### 抽出テキスト

NASAのハッブル望遠鏡、これまでの定説を覆す「青い閃光」を観測

科学者たちが謎の青い閃光を発見した。何が原因かは分かっていない。

科学者たちが謎の青い閃光を発見した。何が原因かは分かっていない。

NASA, ESA, NSF's NOIRLab, Mark Garlick , Mahdi Zamani

  • 一見何もないように見える宇宙空間から、まばゆいばかりの青い光が放たれ、天文学者を困惑させている。
  • 科学者たちは以前、「高速青色光過渡現象」は死にゆく星によって引き起こされると考えていた。
  • しかし、この新しいフラッシュの位置は、死にかけの星があるべき場所の近くにはない。

一見何もないように見える宇宙の真ん中に現れた青い閃光に、科学者たちは困惑している。

華氏約3万6000度(摂氏約2万度)だったと思われるこの鮮やかな閃光は、高速青色光過渡現象(Luminous Fast Blue Optical Transient :LFBOT)として知られる珍しい爆発だ。NASAは10月5日にこの発見について声明を発表した

科学者たちは、以前は何がこのような明るいエネルギーの爆発を引き起こすのかがわかっていると思っていた。しかし、今年4月に初めて発見された最新の観測によって、科学者たちは何が起こっているのかを再考している。

### 抜粋資料
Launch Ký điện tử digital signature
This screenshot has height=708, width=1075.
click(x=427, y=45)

--

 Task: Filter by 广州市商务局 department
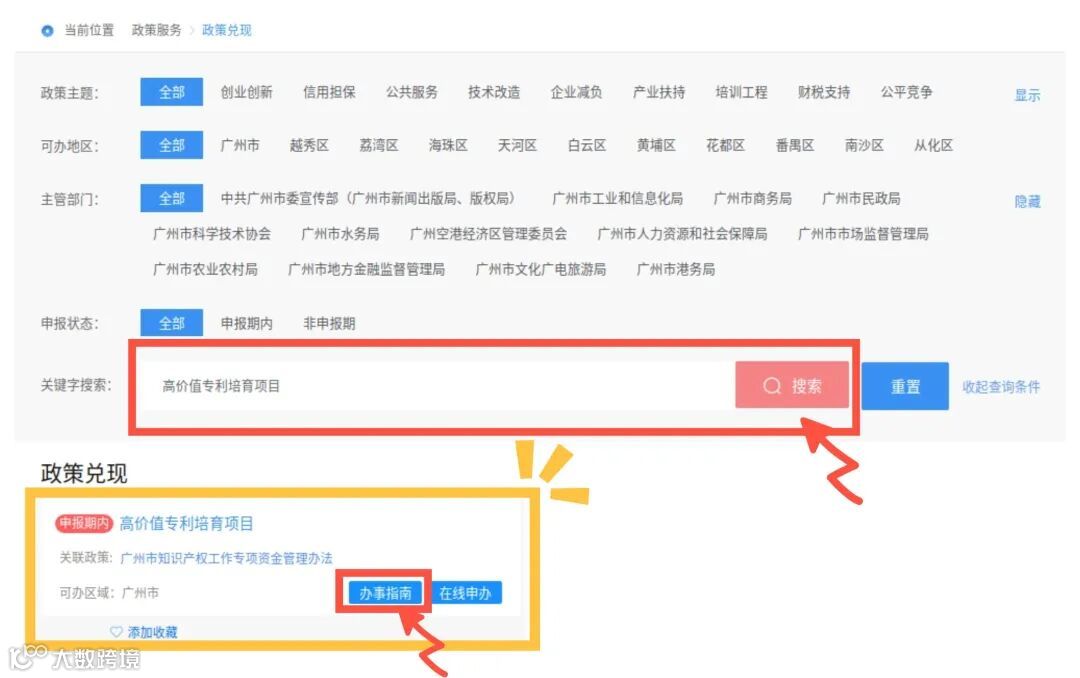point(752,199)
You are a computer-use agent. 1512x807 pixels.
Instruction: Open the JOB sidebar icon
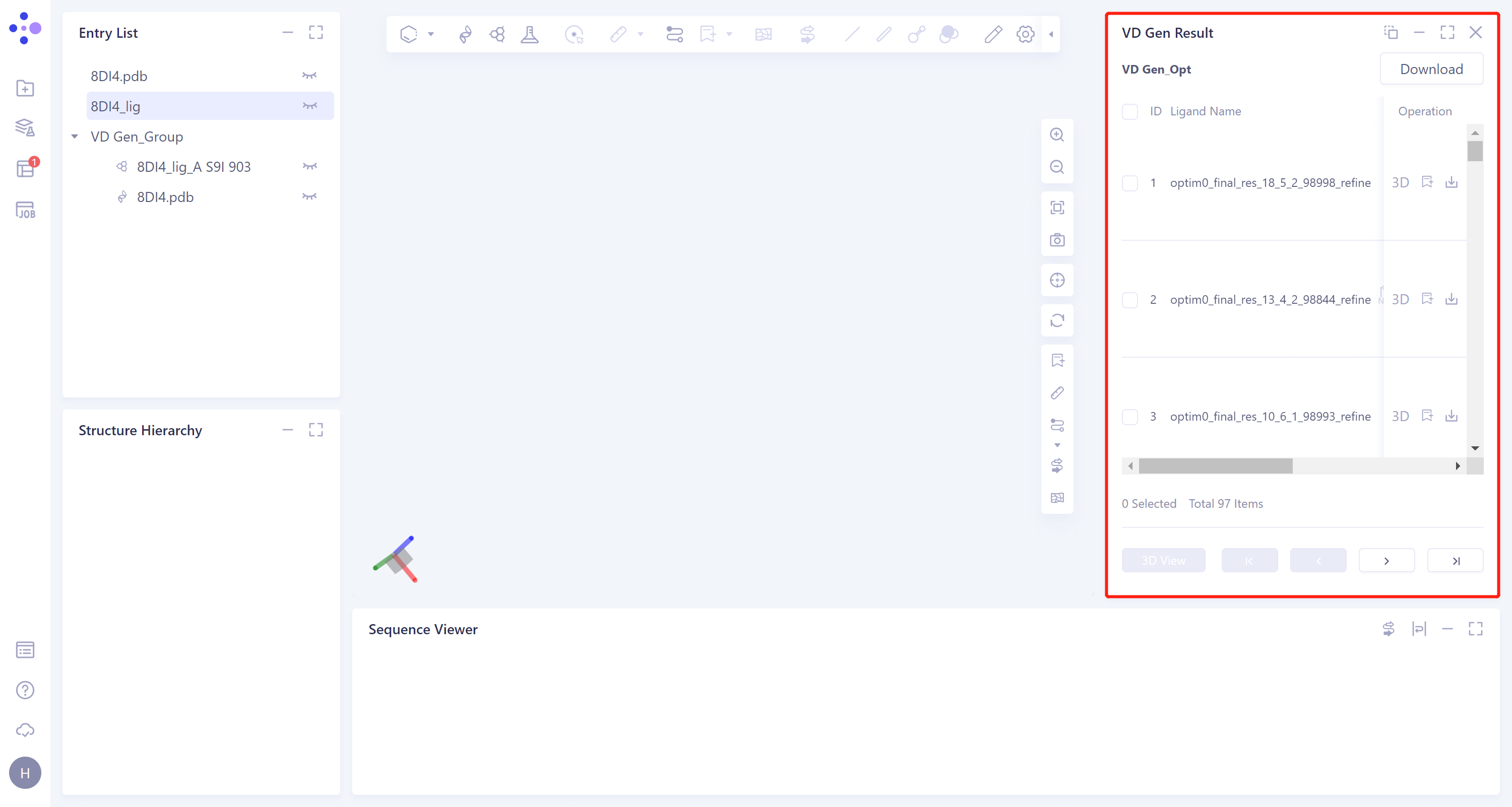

--

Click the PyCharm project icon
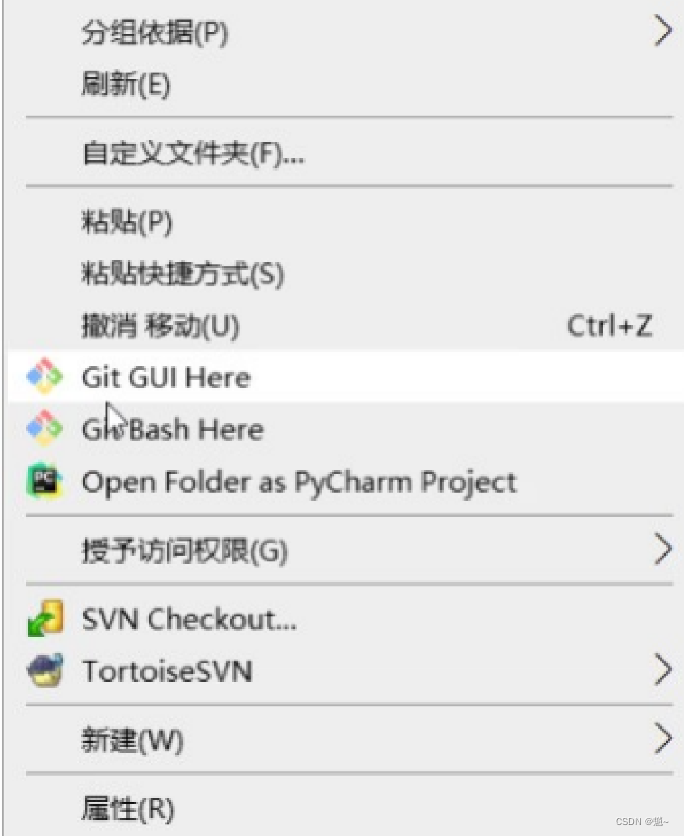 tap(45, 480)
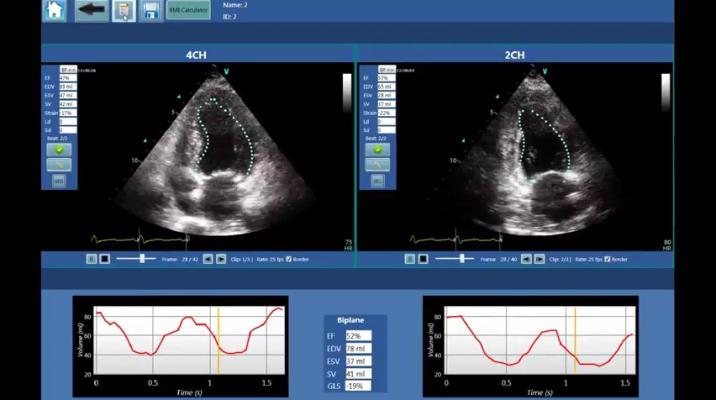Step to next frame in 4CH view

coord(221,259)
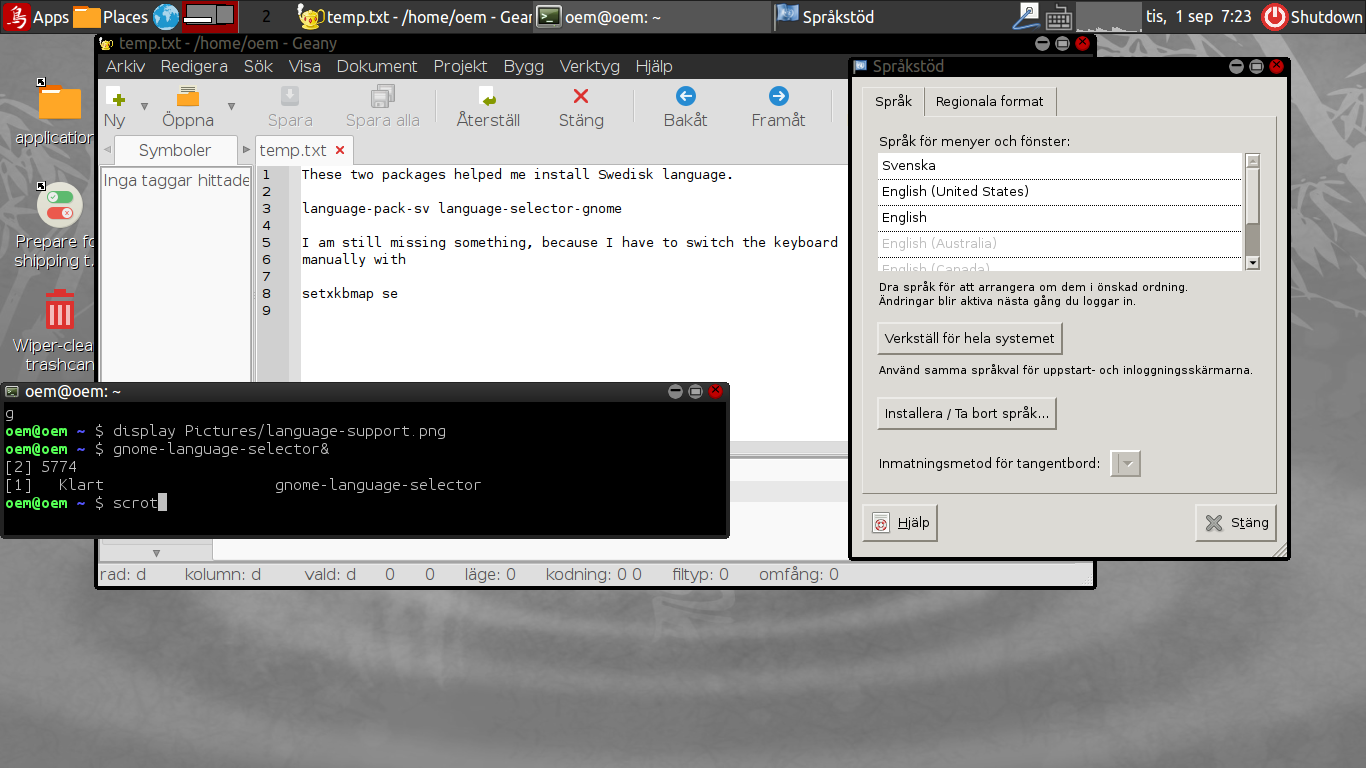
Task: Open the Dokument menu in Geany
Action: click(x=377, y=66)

### 指示内容
抽出テキストから「NASA, ESA, NSF's」と「あるべき場所の近くにはない。」の間を、両端の語句も含めて一字も変えずに返してください。 資料は使わず、抽出テキストだけに基づいて答えること。

### 解答
NASA, ESA, NSF's NOIRLab, Mark Garlick , Mahdi Zamani

  • 一見何もないように見える宇宙空間から、まばゆいばかりの青い光が放たれ、天文学者を困惑させている。
  • 科学者たちは以前、「高速青色光過渡現象」は死にゆく星によって引き起こされると考えていた。
  • しかし、この新しいフラッシュの位置は、死にかけの星があるべき場所の近くにはない。